Give back exactly the lines spanning from the one containing "Click the 0.0000010 x-axis tick label" to the final line of the records below, and no others.

:: SUPPLIED DATA ::
╔══
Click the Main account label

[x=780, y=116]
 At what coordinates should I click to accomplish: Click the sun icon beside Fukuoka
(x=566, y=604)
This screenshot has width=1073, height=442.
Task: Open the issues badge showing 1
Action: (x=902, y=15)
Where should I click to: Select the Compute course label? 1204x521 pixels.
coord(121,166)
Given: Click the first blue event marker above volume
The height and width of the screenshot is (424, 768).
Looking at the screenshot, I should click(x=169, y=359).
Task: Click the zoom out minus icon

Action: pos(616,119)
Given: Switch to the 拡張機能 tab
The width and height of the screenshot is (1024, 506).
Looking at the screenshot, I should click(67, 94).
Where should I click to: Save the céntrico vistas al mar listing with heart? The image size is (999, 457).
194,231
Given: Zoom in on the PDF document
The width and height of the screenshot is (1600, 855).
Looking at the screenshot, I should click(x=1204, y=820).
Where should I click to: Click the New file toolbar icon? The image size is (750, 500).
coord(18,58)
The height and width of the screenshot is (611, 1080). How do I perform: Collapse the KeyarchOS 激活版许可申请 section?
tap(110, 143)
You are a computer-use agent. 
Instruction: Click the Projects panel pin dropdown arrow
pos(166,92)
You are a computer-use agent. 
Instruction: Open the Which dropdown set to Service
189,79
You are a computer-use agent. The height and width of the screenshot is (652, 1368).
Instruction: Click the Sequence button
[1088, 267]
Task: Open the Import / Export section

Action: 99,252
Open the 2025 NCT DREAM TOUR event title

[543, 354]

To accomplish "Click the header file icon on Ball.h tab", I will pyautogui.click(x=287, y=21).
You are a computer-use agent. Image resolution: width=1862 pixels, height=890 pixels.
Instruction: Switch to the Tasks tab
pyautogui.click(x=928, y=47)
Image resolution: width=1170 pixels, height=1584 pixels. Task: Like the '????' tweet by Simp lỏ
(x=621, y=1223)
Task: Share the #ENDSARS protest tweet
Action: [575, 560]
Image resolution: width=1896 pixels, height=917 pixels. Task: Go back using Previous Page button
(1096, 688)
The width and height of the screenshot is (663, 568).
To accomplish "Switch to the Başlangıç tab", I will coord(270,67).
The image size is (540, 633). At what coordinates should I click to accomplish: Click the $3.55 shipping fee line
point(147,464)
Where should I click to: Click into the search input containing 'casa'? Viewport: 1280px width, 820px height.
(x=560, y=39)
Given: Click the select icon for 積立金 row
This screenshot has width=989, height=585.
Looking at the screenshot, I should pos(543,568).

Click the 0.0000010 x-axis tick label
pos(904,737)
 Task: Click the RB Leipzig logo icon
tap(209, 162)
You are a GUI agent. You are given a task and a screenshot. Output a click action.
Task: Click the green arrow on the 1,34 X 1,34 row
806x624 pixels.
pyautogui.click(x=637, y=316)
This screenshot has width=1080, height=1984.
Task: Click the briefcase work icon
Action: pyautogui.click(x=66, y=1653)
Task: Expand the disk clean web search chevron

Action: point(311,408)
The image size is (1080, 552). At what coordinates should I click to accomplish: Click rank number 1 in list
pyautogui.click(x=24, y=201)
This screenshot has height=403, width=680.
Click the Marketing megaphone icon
╚══
:: THE ANSWER ::
Click the 0.0000010 x-axis tick label
pos(904,737)
 Task: Click the RB Leipzig logo icon
tap(209, 162)
You are a GUI agent. You are given a task and a screenshot. Output a click action.
Task: Click the green arrow on the 1,34 X 1,34 row
806x624 pixels.
pyautogui.click(x=637, y=316)
This screenshot has width=1080, height=1984.
Task: Click the briefcase work icon
Action: pyautogui.click(x=66, y=1653)
Task: Expand the disk clean web search chevron

Action: point(311,408)
The image size is (1080, 552). At what coordinates should I click to accomplish: Click rank number 1 in list
pyautogui.click(x=24, y=201)
This screenshot has height=403, width=680.
Click the Marketing megaphone icon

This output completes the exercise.